Cotton’s, Pobassoo’s, and Astell’s Islands, to which our examinations were limited, are moderately high, woody land; they slope down nearly to the water on their west sides, but on the east, and more especially the south-east, they present steep cliffs; and the same conformation seemed to prevail in the other islands. The stone of the upper parts is grit or sandstone, of a close texture; but the lower part of the cliffs is argillaceous and stratified, splitting in layers of different thicknesses, from that of a shilling to two or three feet; and the strata dip to the westward, about 15 deg.. On breaking some pieces out of the cliffs, I found them curiously marked with the representation of flowers and trees, owing, as I am told, to manganese or iron ore inserting itself partially into the fissures. The layers are of a reddish colour, resembling flat tiles, and might, I conceive, be used as such, almost without any preparation; there are enough of them to cover a whole town, and the sand stone at the top of the cliffs is equally well calculated for building the walls of the houses.
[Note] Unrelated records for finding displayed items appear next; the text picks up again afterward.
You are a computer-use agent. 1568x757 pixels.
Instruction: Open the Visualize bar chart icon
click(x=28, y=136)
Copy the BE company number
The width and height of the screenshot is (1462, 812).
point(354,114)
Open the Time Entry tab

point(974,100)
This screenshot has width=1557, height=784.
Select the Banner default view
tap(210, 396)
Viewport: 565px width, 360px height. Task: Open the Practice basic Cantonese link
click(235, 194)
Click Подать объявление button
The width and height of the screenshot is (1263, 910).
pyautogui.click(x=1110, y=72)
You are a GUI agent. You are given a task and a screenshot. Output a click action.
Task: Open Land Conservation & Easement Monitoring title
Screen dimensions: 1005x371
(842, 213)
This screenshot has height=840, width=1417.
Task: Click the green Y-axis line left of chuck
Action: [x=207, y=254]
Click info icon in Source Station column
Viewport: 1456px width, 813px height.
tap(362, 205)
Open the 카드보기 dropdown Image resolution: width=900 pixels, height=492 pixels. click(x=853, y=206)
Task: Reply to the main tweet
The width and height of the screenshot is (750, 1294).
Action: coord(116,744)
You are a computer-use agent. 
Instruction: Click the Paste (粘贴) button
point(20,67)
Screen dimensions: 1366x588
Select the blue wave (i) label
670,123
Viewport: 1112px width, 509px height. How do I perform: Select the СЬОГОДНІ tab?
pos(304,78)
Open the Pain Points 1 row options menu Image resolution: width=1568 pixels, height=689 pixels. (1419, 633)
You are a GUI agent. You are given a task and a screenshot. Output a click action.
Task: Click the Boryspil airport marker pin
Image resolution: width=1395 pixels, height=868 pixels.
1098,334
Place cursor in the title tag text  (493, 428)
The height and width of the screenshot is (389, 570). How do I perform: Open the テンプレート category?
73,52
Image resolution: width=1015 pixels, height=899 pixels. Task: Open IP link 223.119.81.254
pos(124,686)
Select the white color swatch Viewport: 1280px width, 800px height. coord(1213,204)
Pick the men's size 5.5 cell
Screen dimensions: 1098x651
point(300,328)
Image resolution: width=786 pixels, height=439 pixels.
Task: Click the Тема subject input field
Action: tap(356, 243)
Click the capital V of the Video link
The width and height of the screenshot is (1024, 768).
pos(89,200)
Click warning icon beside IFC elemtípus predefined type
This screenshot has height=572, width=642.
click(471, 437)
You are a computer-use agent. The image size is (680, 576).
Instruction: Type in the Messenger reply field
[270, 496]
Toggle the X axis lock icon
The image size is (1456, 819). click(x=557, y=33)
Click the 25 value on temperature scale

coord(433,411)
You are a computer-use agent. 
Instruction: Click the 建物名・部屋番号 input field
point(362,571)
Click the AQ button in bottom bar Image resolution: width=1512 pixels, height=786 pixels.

The upper surfaces of these islands are barren; but in the vallies, down which ran streams of water at this time, there is a tolerable soil. One of these vallies, at the south end of Cotton’s Island, might be made a delightful situation to a college of monks, who could bear the heat of the climate, and were impenetrable to the stings of musketoes. Here grew the wild nutmeg, in abundance, the fig which bears its fruit on the stem, two species of palm, and a tree whose bark is in common use in the East for making ropes; besides a variety of others, whose tops were overspread with creeping vines, forming a shade to the stream underneath. But this apparently delightful retreat afforded any thing rather than coolness and tranquillity: the heat was suffocating, and the musketoes admitted not of a moment’s repose.